Jonathan Arnold, an IT instructor at Milwaukee Area Technical College, said failing to take some basic precautions while working from home could leave you and your employer vulnerable to a hack.
For starters, Arnold recommended avoiding using any of your personal storage devices, like flash drives or hard drives, to move files on and off of your work computer.
"That's how malware can sometimes spread," Arnold said.
He said malware, stored in previous photos, music or other files you've previously downloaded from the internet, can stay inactive or dormant on a flash drive until it finds a new, uncompromised network it can spread over to.
So Arnold said it's best to use services like Drop Box or Google Drive when moving any files from a personal device to a work computer.
He also said it's important to make sure any websites you're visiting with your work computer are secure.
"You'll see a little padlock icon up in the address bar, and you'll notice the website URL starts with "https," which means it's secure," Arnold said.
Arnold said another simple way to protect yourself is to make sure your home WiFi network requires a secure, strong password to connect.
Leaving your personal internet unsecured while working from home makes it easy for hackers to enter the network and steal information from you and/or your employer.
"Think of these like the signals of a TV, or a radio," Arnold said. "Those signals are out in the open, and you can just intercept them if you have a device capable of receiving them.
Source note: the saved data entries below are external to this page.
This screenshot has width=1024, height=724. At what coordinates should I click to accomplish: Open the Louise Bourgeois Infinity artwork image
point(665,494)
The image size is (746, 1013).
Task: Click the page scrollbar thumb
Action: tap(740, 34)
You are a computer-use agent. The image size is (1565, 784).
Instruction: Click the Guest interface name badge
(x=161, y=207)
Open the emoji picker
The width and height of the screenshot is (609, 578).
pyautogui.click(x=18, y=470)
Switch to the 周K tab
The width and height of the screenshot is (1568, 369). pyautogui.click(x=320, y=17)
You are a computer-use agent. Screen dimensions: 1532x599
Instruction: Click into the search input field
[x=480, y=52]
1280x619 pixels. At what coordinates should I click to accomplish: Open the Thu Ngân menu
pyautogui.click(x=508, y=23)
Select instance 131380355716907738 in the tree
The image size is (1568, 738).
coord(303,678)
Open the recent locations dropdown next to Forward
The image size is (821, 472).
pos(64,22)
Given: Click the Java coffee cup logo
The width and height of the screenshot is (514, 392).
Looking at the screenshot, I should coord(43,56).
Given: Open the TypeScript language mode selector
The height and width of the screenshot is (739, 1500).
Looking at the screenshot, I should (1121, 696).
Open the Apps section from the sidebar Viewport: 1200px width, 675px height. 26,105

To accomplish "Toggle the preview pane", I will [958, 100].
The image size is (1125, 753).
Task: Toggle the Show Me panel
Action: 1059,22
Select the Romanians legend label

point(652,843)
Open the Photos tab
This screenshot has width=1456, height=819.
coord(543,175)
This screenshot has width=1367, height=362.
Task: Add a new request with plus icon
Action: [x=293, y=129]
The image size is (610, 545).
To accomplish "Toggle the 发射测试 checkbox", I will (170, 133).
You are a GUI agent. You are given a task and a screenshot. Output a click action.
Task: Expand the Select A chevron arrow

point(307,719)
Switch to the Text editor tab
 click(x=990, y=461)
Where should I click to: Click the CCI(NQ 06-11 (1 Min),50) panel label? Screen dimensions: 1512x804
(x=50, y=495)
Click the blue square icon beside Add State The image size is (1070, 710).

So we want to make sure those signals are encrypted with a strong encryption and a strong password."
"You'll have to look up how to do it, but you'll also want to go inside your router itself and change the administrator password to something that's not the default password, because a lot of routers that get compromised, it's because they leave the default administrator password that the factory puts on," he added.
While all the precautions Arnold mentioned are relatively simple, he said they could save you - and your employer - a serious headache.
"If a cybercriminal gets into a company's network, that person can copy any number of personal, sensitive pieces of information or data, and they can use that to extort or blackmail you," Arnold said.